··· Given records

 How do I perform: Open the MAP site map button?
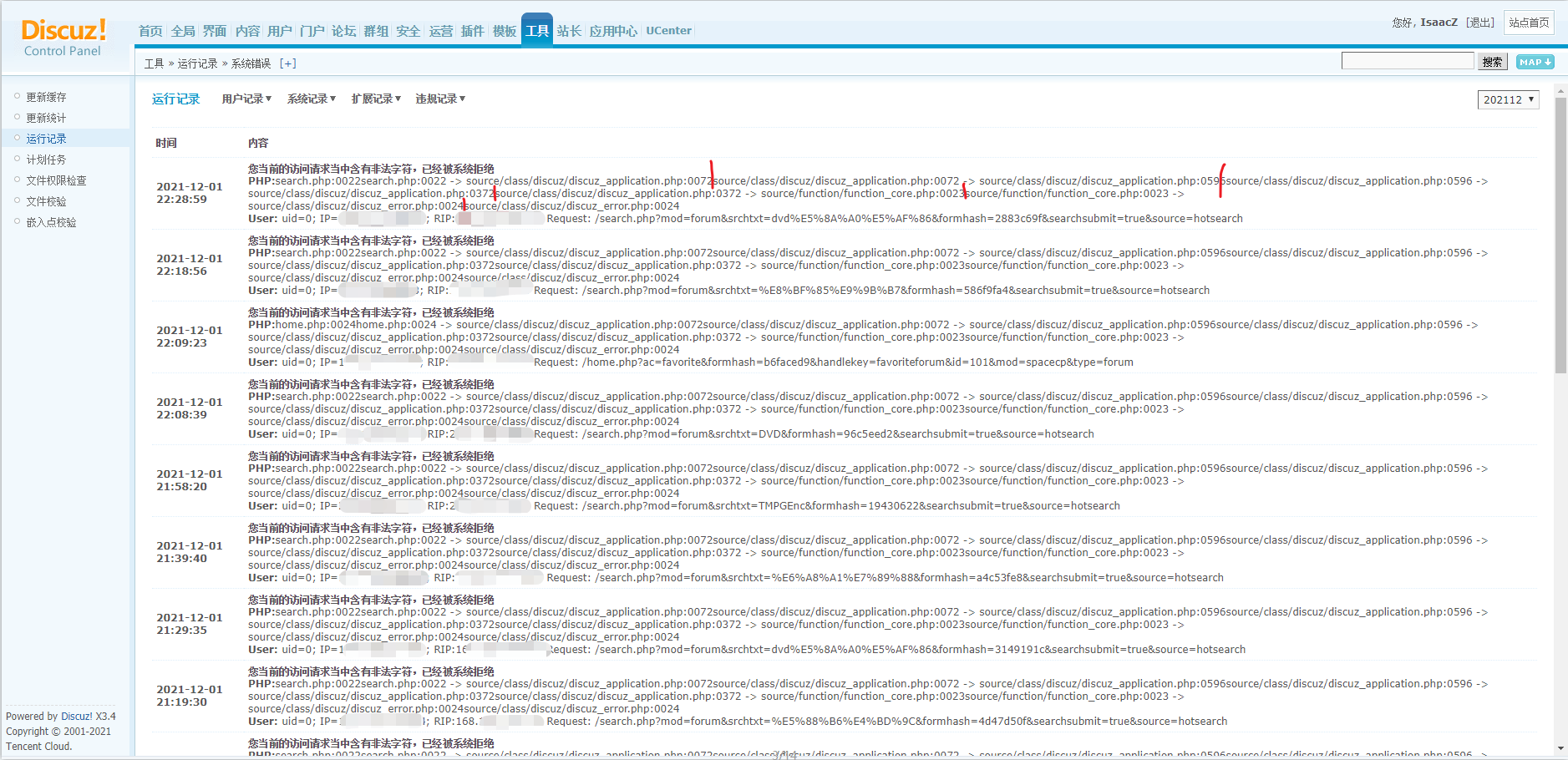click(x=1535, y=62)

······
··· Given records

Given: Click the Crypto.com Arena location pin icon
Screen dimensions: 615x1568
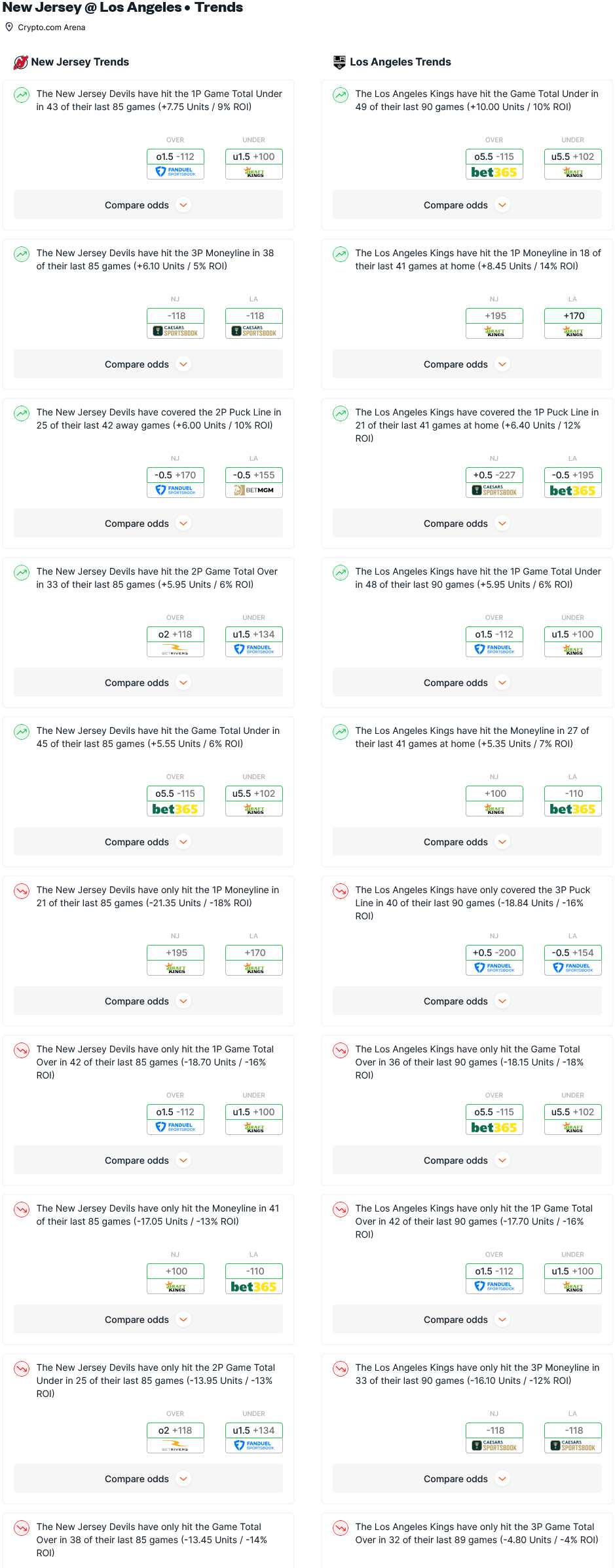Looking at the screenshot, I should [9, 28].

······
··· Given records

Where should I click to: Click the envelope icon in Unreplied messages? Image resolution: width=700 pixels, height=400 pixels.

······

» **The problem**: Search the listing above for the string "icon" and return each line it appears on.

» **Reply to the exercise**:
Given: Click the Crypto.com Arena location pin icon
Where should I click to: Click the envelope icon in Unreplied messages? Image resolution: width=700 pixels, height=400 pixels.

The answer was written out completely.